Even Sally’s husband, who loved her deeply, struggled to reconcile his wife’s illness with old ideas about women’s sexuality. He worried, Sally says, that he “wasn’t enough” for her, that maybe she just wanted to sleep with other people, that she was not taking care of him like a wife should. They were fighting a lot. That was one of the reasons Sally eventually decided to seek treatment at Goldstein’s clinic.

Sally wasn’t sure why she took the car. She had reasons—she would need a car in California, planes were expensive—but mostly she was scared her husband would leave her and take the car, and she’d be left with nothing.

Sometimes you just make a decision in the middle of Crazy, and that decision anchors you. For Sally, that decision meant driving to California sitting on big bags of ice from gas stations to numb her labia and clitoris. She had a sister in California, a place to stay. It’s a 26-hour drive, with two ways to do it: I-10, which takes you through western Texas badlands and the White Sands Missile Range, or up north to I-40 for Albuquerque and Flagstaff, just south of the Grand Canyon. The northern route takes a little longer, but it goes through more proper towns, and proper towns have ice machines. Sally went north. It took her four days.

Sally kept driving. The long, black throat of the road squeezing her little car forward, forward, through the desert, over mountains, one gas station after another, stopping only to pee, to barely sleep, her crotch numbed by an ice pack and still pulsing, still there, the anesthesia of the road dulling her brain, her husband on the phone, crazy with rage, Sally kept driving. Maybe he’d leave her. Maybe he wouldn’t. Just drive. Her sister was waiting for her. That new doctor, waiting for her. Just drive. Drive.

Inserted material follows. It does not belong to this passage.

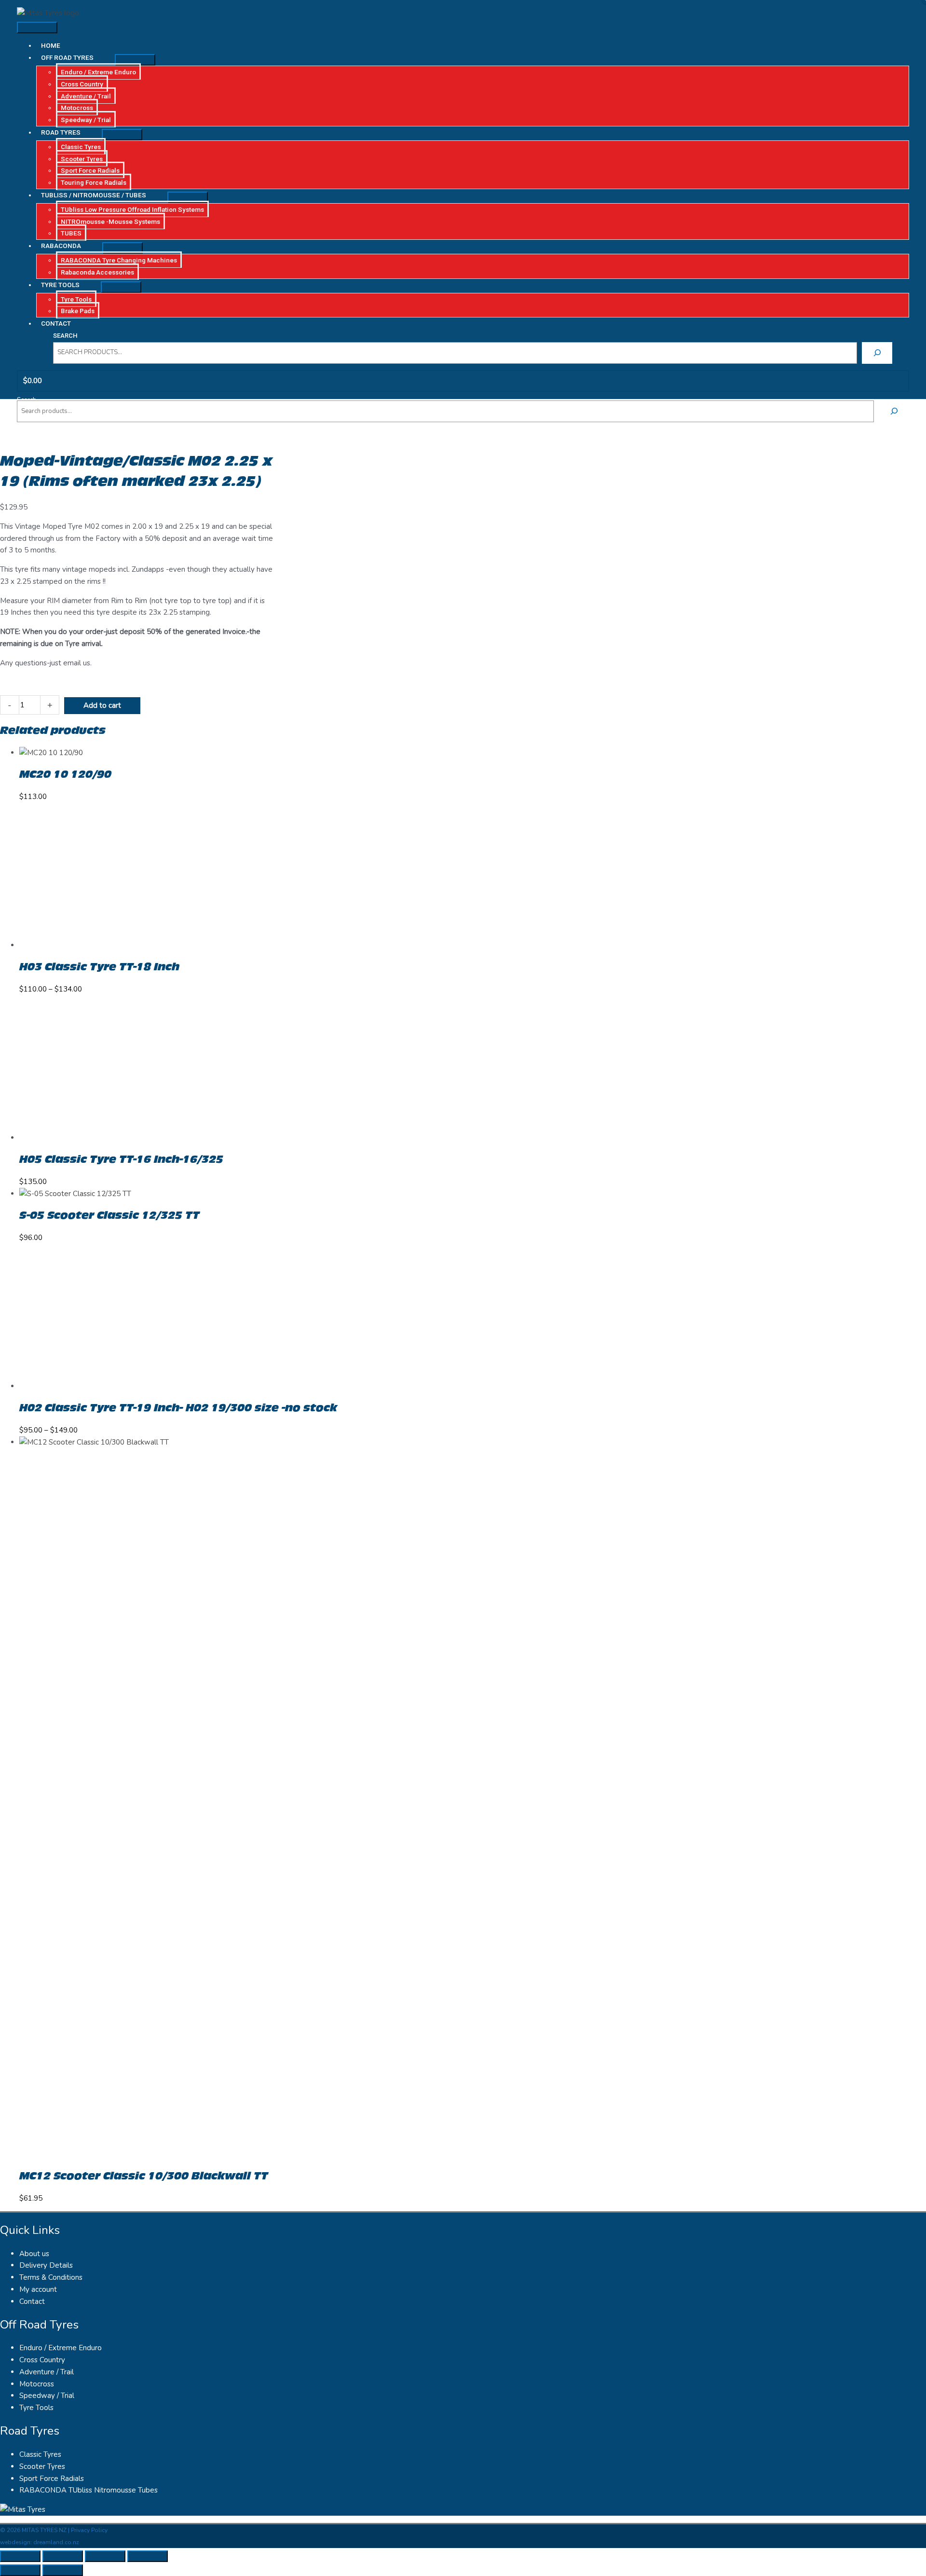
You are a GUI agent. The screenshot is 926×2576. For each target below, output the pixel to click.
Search (65, 335)
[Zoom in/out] (20, 2556)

Today Sally still has ReGS—or, as Goldstein calls it, persistent genital arousal disorder (PGAD), the syndrome’s original name. Since becoming a patient at Goldstein’s clinic, Sally has tried a number of treatments, including hormones, talk therapy and nerve blocks, with little success. She eventually got the surgery in Michigan, which helped greatly. Sex is still a trigger, but she can swim, do Zumba and even drive again without pain. Time will tell if the improvement lasts. For now, she is struggling with the medical bills—her husband is the breadwinner, and there isn’t much bread to go around.